Your instructions
Only one part of the listing is needed: the lines from the one with "This screenshot has width=644, height=215." through the last line, copied exactly and free of pictures.
<<<<
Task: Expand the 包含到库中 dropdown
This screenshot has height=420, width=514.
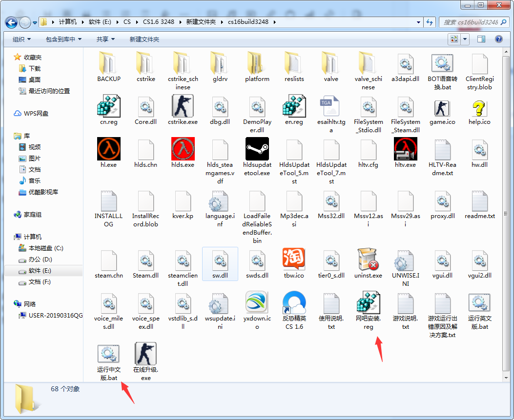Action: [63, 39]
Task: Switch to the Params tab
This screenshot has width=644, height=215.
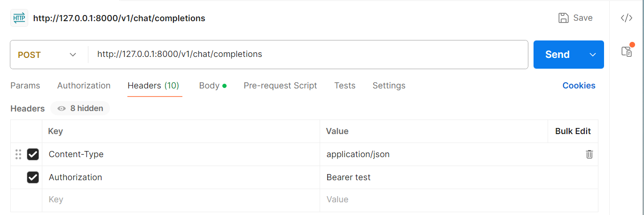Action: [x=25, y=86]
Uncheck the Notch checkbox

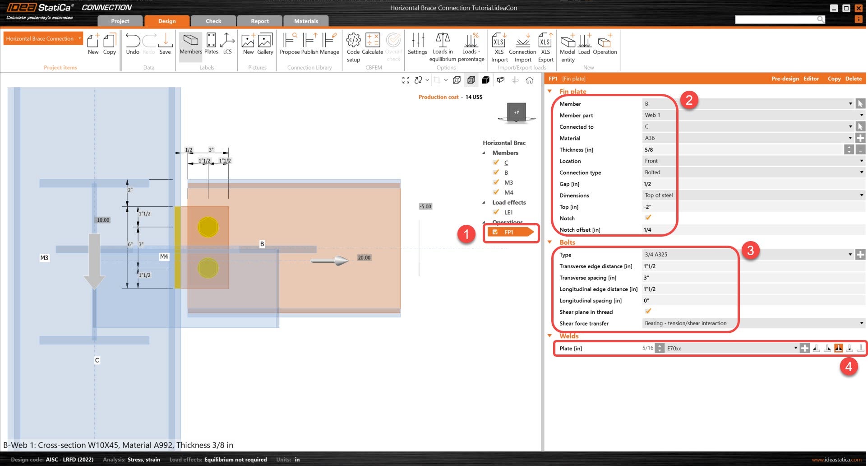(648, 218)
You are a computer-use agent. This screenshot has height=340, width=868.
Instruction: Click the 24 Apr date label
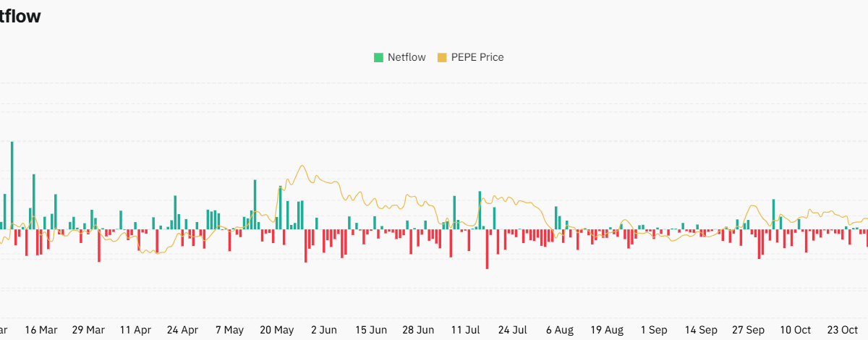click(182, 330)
>>>>
Exercise result
This screenshot has width=644, height=215.
Action: [x=25, y=86]
Uncheck the Notch checkbox

(648, 218)
You are a computer-use agent. This screenshot has height=340, width=868.
Instruction: Click the 24 Apr date label
click(182, 330)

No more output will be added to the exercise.